The National Institute of Standards and Technology (NIST) on October 22 published a final report detailing two decades of research and best practices on the process of removing identifying information from data prior to it being shared. The report, first published in draft form in April 2015, is designed to help organizations comply with laws and regulations that require de-identification as a way to reduce the privacy risk associated with the creation, use, archiving, and sharing of data containing personal information.
“De-identification is not a single technique, but a collection of approaches, algorithms, and tools that can be applied to different kinds of data with differing levels of effectiveness,” the report states. “De-identification is especially important for government agencies, businesses, and other organizations that seek to make data available to outsiders.”
The report is intended to be a particularly important resource to federal agencies struggling to protect sensitive information while under pressure to make raw data open to the public. According to the report, many different kinds of information can be de-identified, including structured information, free format text, multimedia, and medical imagery.
Since de-identification techniques are intended to remove identifying information from a dataset while retaining some utility in the remaining data, the report warns that the possibility remains that some information might be re-identified and privacy protection lost.
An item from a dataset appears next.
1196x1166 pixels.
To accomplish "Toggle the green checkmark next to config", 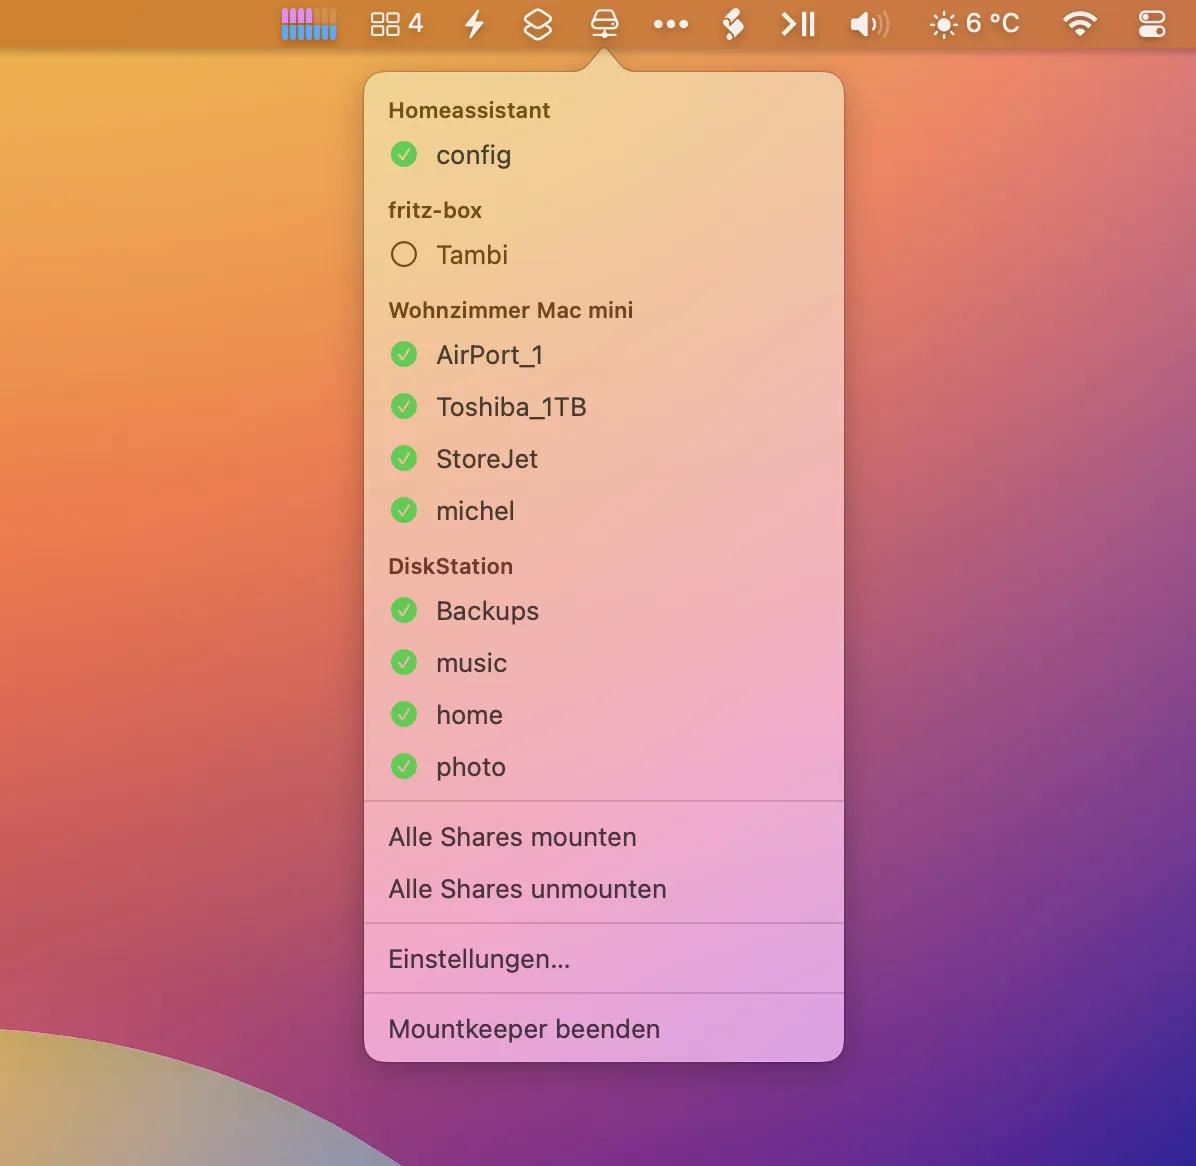I will 404,155.
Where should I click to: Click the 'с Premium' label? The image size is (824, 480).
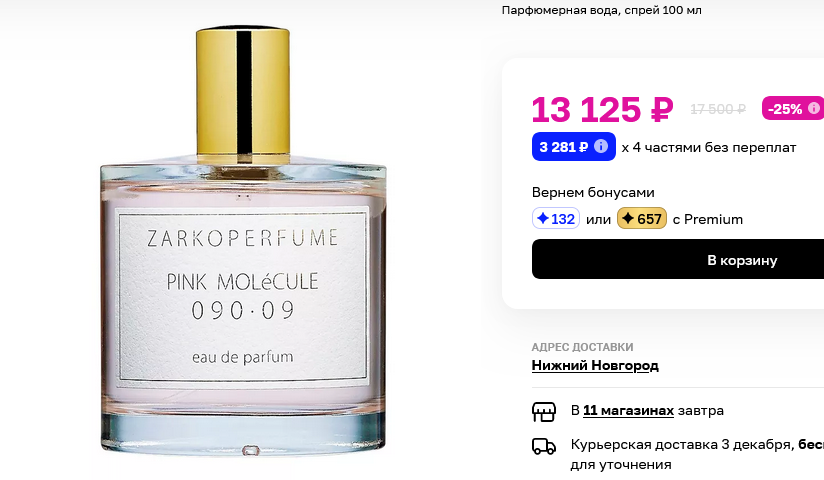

Specifically, risks to individuals that can remain in de-identified data include allowing inferences about individuals in the data without re-identification and impacts on groups represented in the data.
“Organizations endeavoring to share such data might consider employing a combination of several approaches to mitigate re-identification risk,” the report recommends. “These include technical controls, such as removing quasi-identifiers and other kinds of information that might be used to re-identify the data subjects; continuously surveying for data that could be linked to the de-identified information that they are sharing; controls on the de-identified data, such as data use agreements and click-through agreements that prohibit re-identification, linking to other data, or sharing with others; and technical controls that limit the activities of data recipients.”